- Ureña with the Angels in September 2026

Los Angeles Angels – No. 57
- Pitcher
- Born: January 25, 2004 (age 22) Mao, Dominican Republic
- Bats: RightThrows: Right

MLB debut
- March 26, 2026, for the Los Angeles Angels

MLB statistics (through September 23, 2026)
- Win–loss record: 9–11
- Earned run average: 2.97
- Strikeouts: 142
- Stats at Baseball Reference

Teams
- Los Angeles Angels (2026–present);

= Walbert Ureña =

Dominican baseball player (born 2004)

Walbert Jhoel Ureña (born January 25, 2004) is a Dominican professional baseball pitcher for the Los Angeles Angels of Major League Baseball (MLB). He made his MLB debut in 2026.

==Career==
Ureña signed with the Los Angeles Angels as an international free agent on March 31, 2021. He made his professional debut in 2022 with the rookie-level Arizona Complex League Angels, posting a 3–4 record and 3.86 ERA with 45 strikeouts across 12 appearances (10 starts).
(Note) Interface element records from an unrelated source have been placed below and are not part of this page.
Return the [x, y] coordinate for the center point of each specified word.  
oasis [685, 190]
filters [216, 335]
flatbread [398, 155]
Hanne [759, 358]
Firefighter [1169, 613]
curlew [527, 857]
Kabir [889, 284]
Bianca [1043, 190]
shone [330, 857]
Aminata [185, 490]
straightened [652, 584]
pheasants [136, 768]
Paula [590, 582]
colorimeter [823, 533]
Ureña spent the 2023 campaign with the Single-A Inland Empire 66ers, compiling a 4–7 record and 5.66 ERA with 97 strikeouts in 98 2/3 innings pitched across 22 appearances (21 starts). In 2024, he started 16 games for the High-A Tri-City Dust Devils, accumulating a 2–7 record and 4.19 ERA with 64 strikeouts across 77 1/3 innings pitched.

Ureña split the 2025 season between the Double-A Rocket City Trash Pandas and Triple-A Salt Lake Bees, posting a cumulative 6–9 record and 4.34 ERA with 125 strikeouts in 141 innings pitched over 28 starts. On November 18, 2025, the Angels added Ureña to their 40-man roster to protect him from the Rule 5 draft.

Ureña made the Angels' Opening Day roster in 2026, and he made his major league debut on Opening Day against the Houston Astros.